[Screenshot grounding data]
-*-

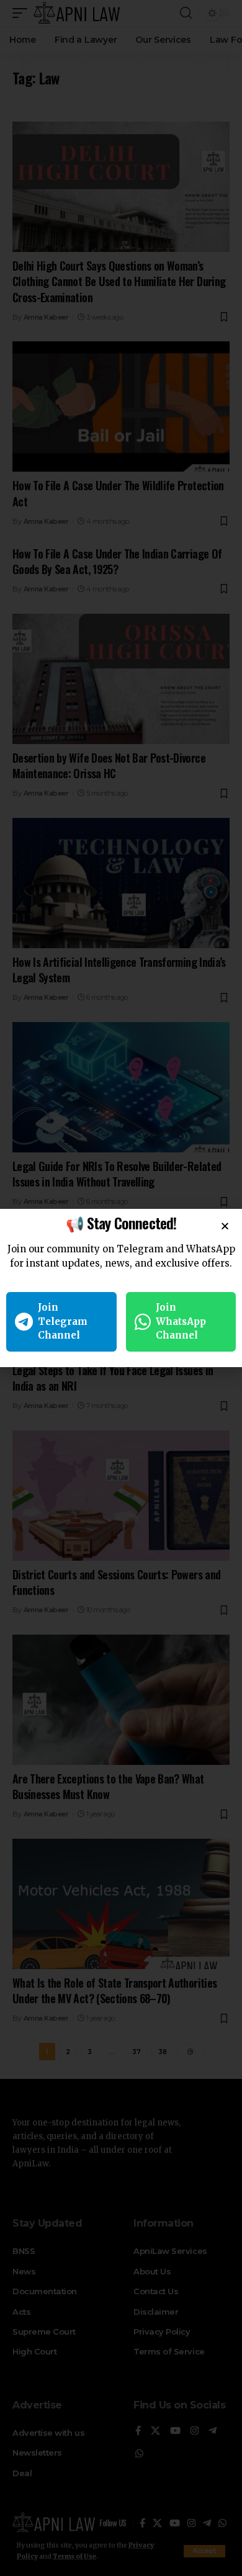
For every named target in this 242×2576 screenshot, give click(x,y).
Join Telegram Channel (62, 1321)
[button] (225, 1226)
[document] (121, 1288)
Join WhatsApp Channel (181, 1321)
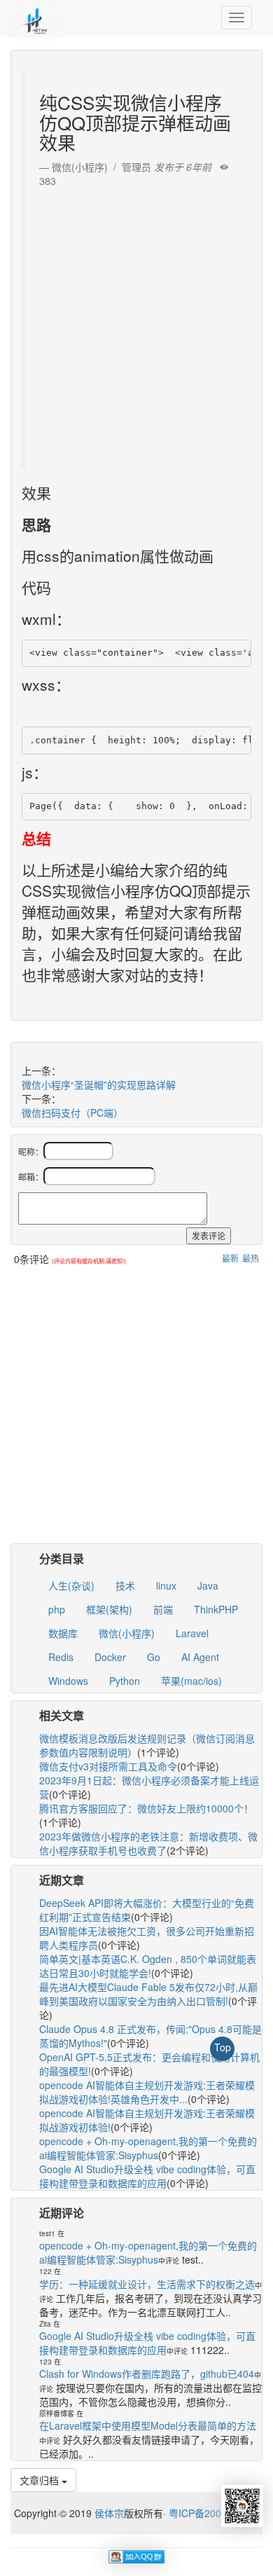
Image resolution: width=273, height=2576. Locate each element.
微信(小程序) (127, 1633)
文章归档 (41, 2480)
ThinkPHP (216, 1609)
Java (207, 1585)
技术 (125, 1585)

-*-

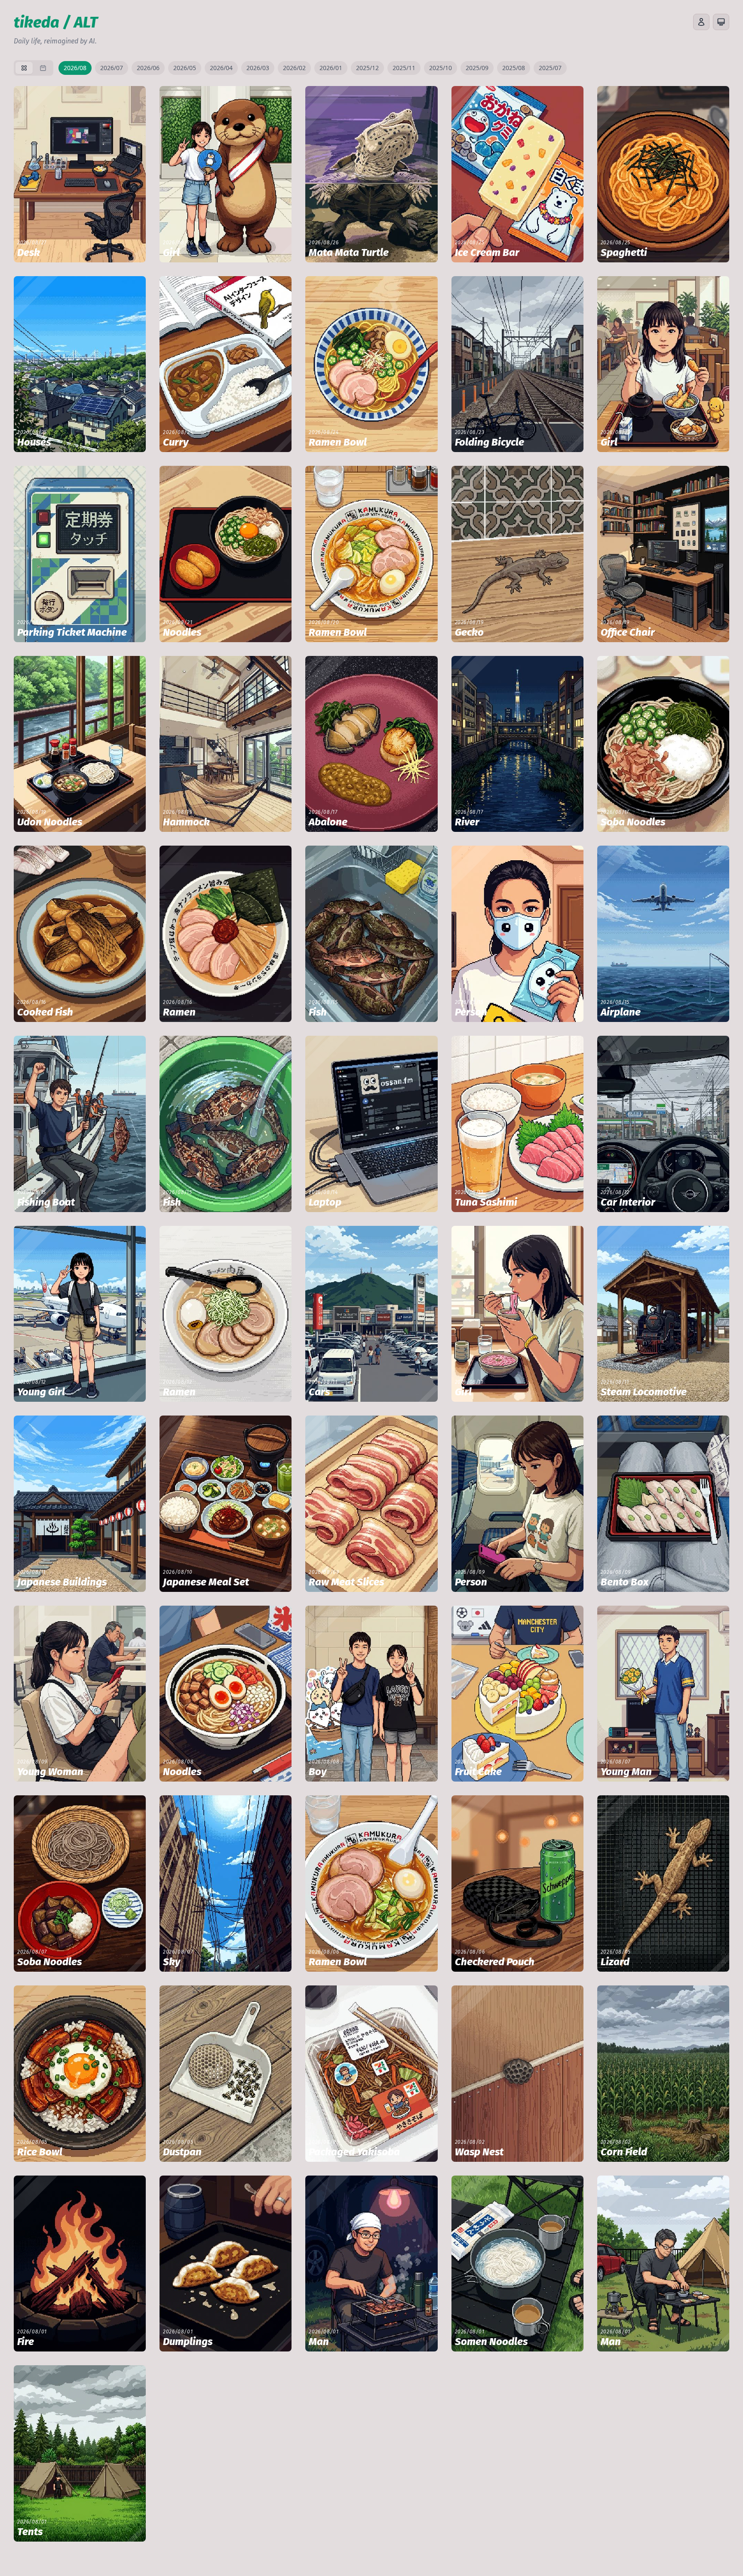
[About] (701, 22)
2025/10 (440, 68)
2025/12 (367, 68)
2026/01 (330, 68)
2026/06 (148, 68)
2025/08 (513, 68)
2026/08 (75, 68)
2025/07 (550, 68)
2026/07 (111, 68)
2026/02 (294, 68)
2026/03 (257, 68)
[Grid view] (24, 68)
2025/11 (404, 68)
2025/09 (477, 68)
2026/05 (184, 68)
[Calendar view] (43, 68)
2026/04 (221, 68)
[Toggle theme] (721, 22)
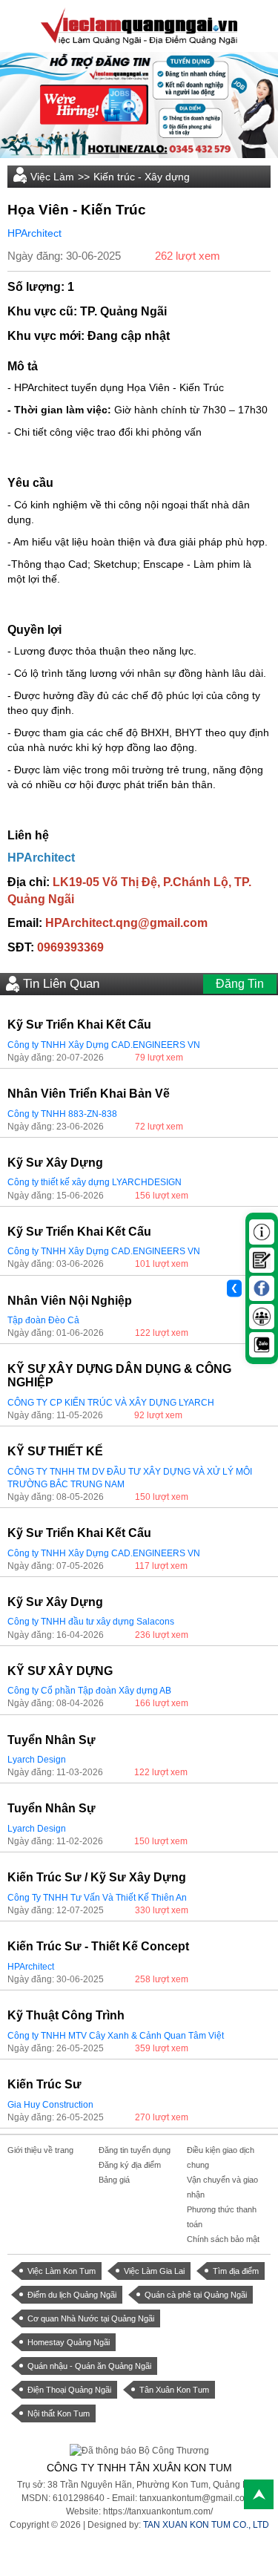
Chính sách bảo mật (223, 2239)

-*-

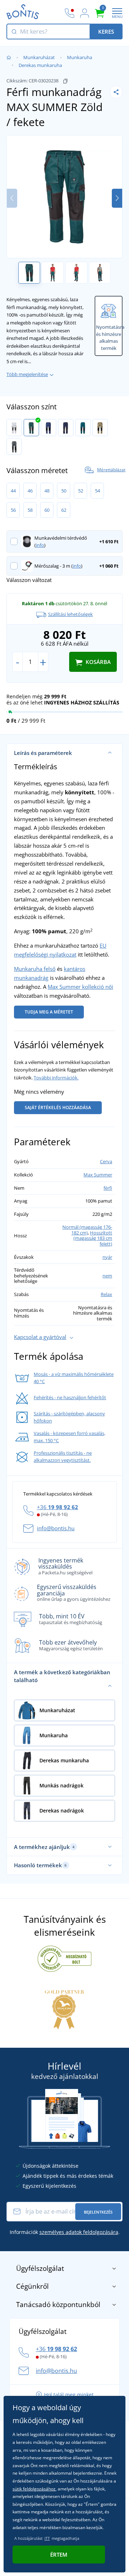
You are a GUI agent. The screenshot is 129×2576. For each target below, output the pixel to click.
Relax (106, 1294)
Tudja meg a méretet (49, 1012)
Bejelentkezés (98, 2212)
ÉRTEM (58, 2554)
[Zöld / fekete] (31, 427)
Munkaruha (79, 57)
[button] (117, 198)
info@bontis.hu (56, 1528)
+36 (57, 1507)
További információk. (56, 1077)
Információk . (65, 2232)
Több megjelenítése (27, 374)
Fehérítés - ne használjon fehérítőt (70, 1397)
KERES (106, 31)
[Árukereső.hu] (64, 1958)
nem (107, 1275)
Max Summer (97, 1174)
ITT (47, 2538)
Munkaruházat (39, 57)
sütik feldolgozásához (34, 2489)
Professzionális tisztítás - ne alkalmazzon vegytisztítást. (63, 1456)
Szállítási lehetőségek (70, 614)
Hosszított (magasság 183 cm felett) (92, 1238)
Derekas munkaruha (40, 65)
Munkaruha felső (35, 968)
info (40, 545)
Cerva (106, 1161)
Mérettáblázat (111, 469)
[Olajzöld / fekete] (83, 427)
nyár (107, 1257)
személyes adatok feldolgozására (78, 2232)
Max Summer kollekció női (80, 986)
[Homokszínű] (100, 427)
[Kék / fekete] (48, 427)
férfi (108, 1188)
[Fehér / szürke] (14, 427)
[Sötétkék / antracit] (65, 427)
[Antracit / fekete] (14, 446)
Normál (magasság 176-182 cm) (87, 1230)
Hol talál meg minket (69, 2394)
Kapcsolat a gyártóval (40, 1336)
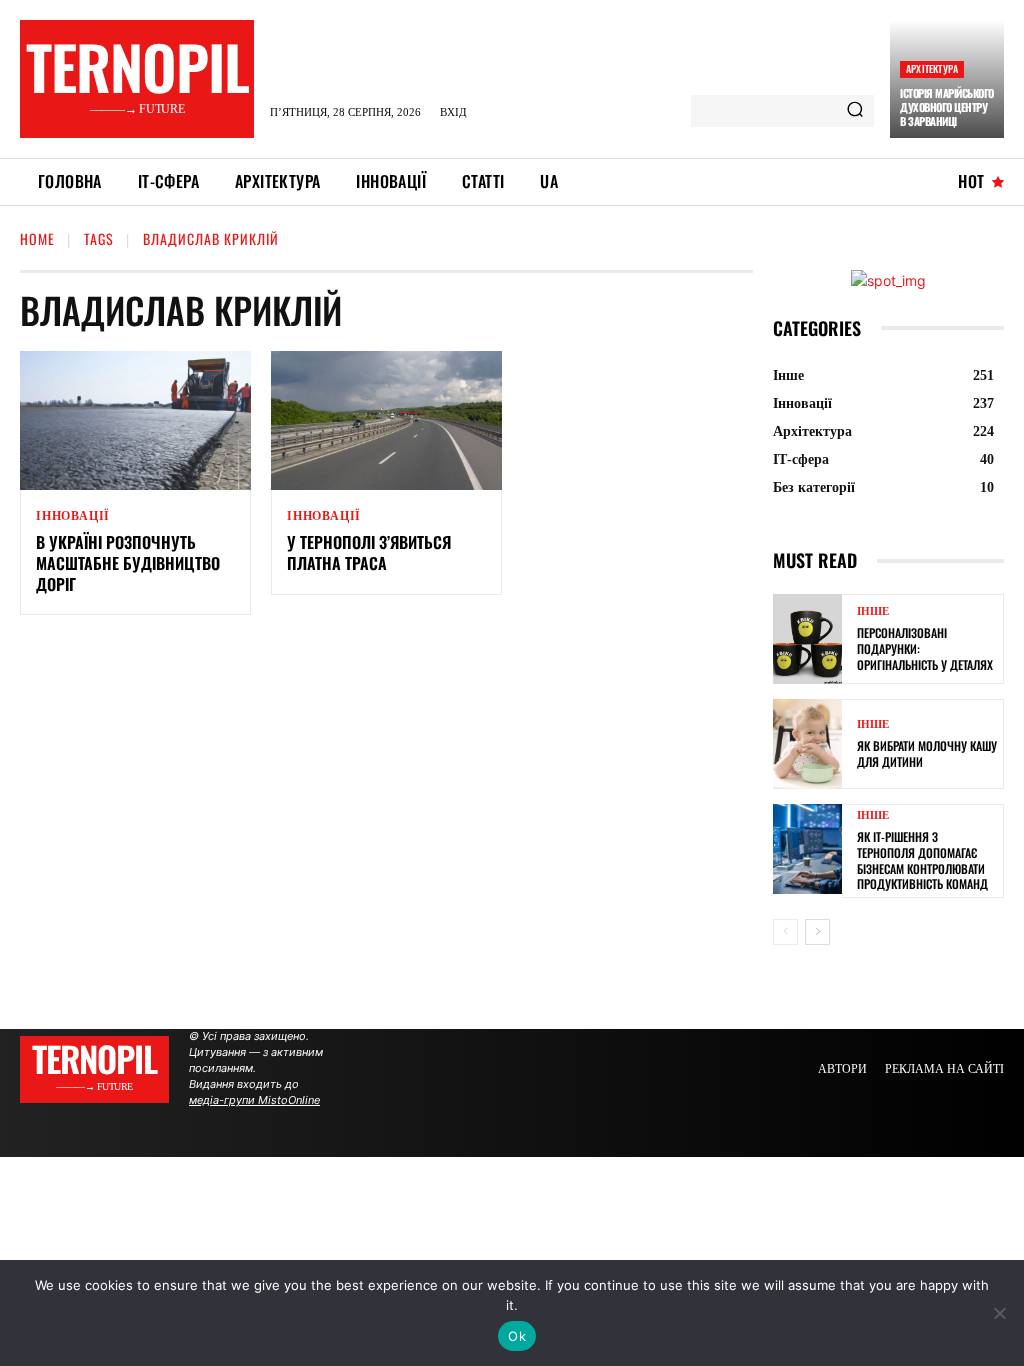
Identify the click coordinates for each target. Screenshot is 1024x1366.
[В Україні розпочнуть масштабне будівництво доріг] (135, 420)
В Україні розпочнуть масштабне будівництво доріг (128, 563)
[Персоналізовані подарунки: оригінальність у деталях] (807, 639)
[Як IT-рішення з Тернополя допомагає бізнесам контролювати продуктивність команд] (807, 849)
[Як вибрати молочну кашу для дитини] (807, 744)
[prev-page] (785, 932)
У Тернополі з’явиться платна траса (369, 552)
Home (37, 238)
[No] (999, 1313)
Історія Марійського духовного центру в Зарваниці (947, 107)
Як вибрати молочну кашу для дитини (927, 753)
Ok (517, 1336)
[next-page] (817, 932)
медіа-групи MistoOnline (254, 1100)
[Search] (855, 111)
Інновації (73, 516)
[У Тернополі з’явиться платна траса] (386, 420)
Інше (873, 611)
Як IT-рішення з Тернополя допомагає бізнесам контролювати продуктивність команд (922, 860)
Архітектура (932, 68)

-*-

## Try it:
All lines with the string "each" must be copied from the data.

## Task output:
Image resolution: width=273, height=2576. Locate each element.
You are a GUI agent. The screenshot is 129×2576. For each target below, output the pixel to click.
Identify the click coordinates for each target. Screenshot is 1024x1366.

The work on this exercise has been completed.